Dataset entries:
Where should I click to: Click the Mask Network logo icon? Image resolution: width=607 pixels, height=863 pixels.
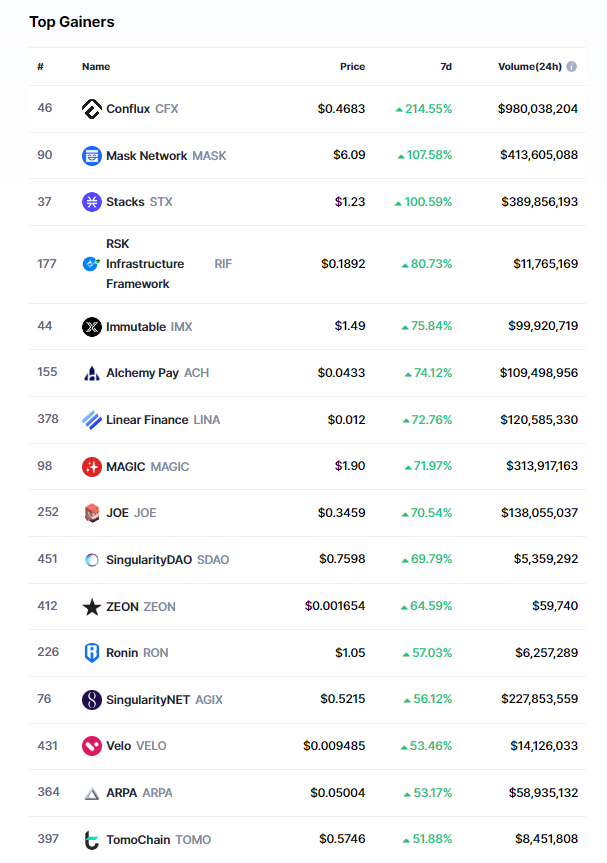click(x=92, y=156)
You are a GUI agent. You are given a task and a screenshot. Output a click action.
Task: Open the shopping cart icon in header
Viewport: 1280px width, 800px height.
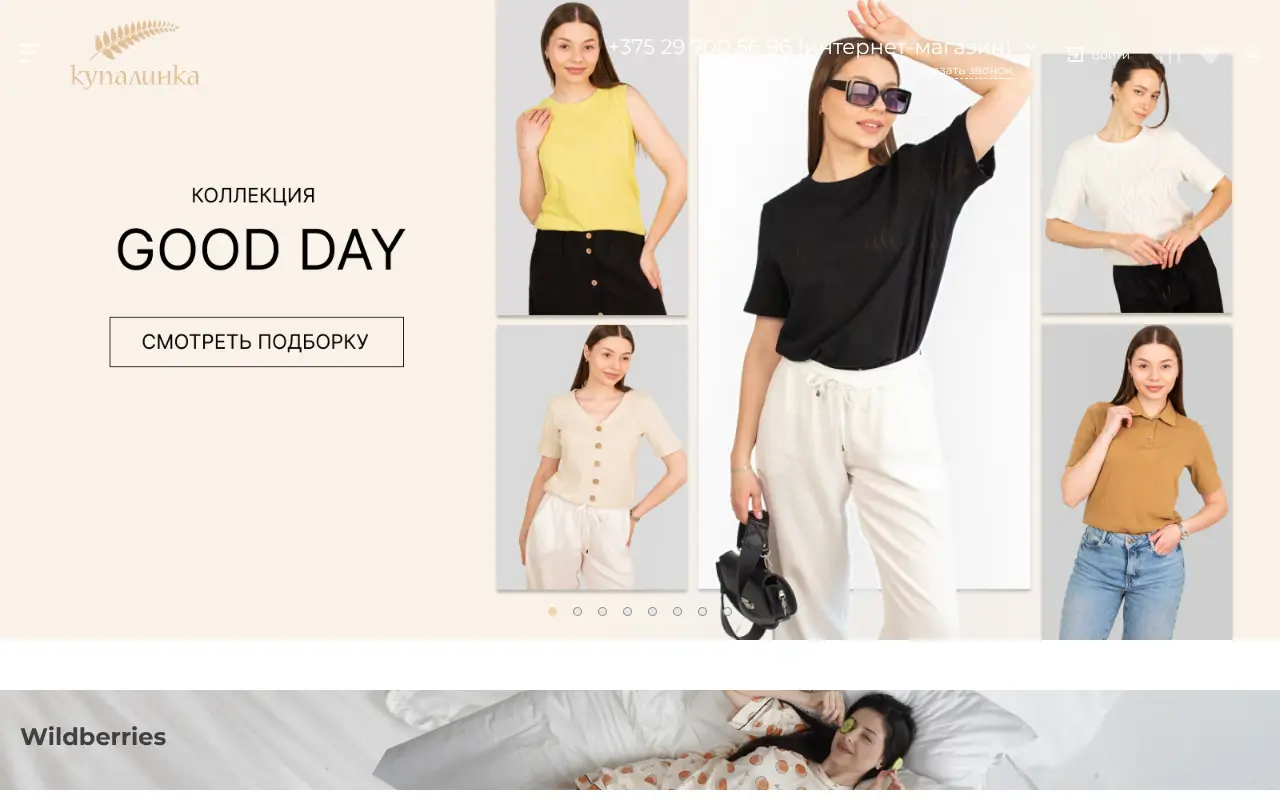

**Task statement:** Images are to be excluded, and each record above written out word for word.

**Exercise output:**
Where should I click to: Click the Mask Network logo icon? Image resolution: width=607 pixels, height=863 pixels.
click(x=92, y=156)
You are a GUI agent. You are given a task and a screenshot. Output a click action.
Task: Open the shopping cart icon in header
Viewport: 1280px width, 800px height.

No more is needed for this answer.